The Biggest Splash of Light From Outside the Solar System

The biggest splash of light from outside the solar system to be recorded here at Earth occurred on December 27, 2004. The light came from an object called SGR 1806-20, about 50,000 light years away in our own galaxy. SGR stands for “soft gamma repeater,” a class of neutron star possessing a gigantic magnetic field. Such “magnetars” can erupt violently, sending out immense bolts of energy in the form of light at gamma rays and other wavelength regions of the electromagnetic spectrum.

The eruption was first seen with orbiting telescopes at the upper end of the spectrum over a period of minutes and then by more and more telescopes; at radio wavelengths emissions were monitored for months. For an instant the flare was brighter than the full moon. (NASA press conference, 18 February; www.nrao.edu/pr/2005/sgrburst/; www.ras.org.uk/html/press/pn0505ras.html; many telescopes participated in the observations and results will appear in a forthcoming issue of Nature.)

Fractal Jamming of Nanotubes

Carbon nanotubes, those tiny hollow carbon whiskers nanometers wide but microns or longer in length, have intriguing optical, electrical, thermal, and mechanical properties. Perhaps the earliest big practical use for nanotubes will be as an additive in many composite materials, both liquid and solid.
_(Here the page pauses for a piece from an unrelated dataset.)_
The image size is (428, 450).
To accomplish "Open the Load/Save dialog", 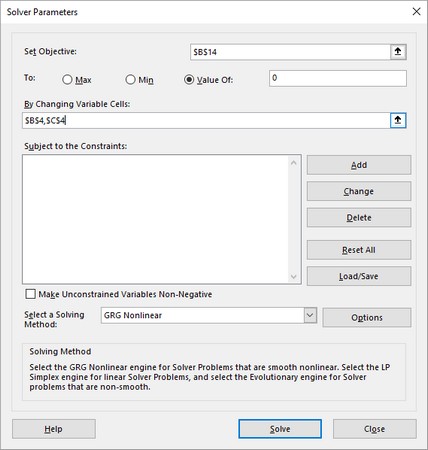I will tap(359, 276).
NIST physicist Erik Hobbie gauges nanotube flow properties by suspending them in a liquid polymer solvent between two parallel plates and then subjecting the fluid to shear force by moving one of the plates.

In general getting the long nanotubes lined up is like herding cats; they get tangled very easily. But at low concentration and high enough shear, the tubes do line up, as if the mixture were a “nematic” liquid crystal, a liquid in which rod-shaped polymer molecules are aligned with each other. Lower the amount of shear or raise the nanotube concentration and the tangles begin. Increase the concentration further and the tangling gets more elaborate; the nanotubes form bands (visible to the human eye) parallel to the plates and perpendicular to the flow direction. At even higher concentrations (around 3%) the aggregation becomes so great that fluid flow comes to a halt.

In this tangled state the web of interconnections between nanotubes takes on a fractal-like geometry. Knowing this geometry well will be of use in numerous upcoming industrial processes involving carbon nanotubes. Hobbie reported his results at last week’s meeting of the Society of Rheology in Lubbock, Texas. (Paper MF9, www.rheology.org/sor/annual_meeting/2005Feb/default.htm)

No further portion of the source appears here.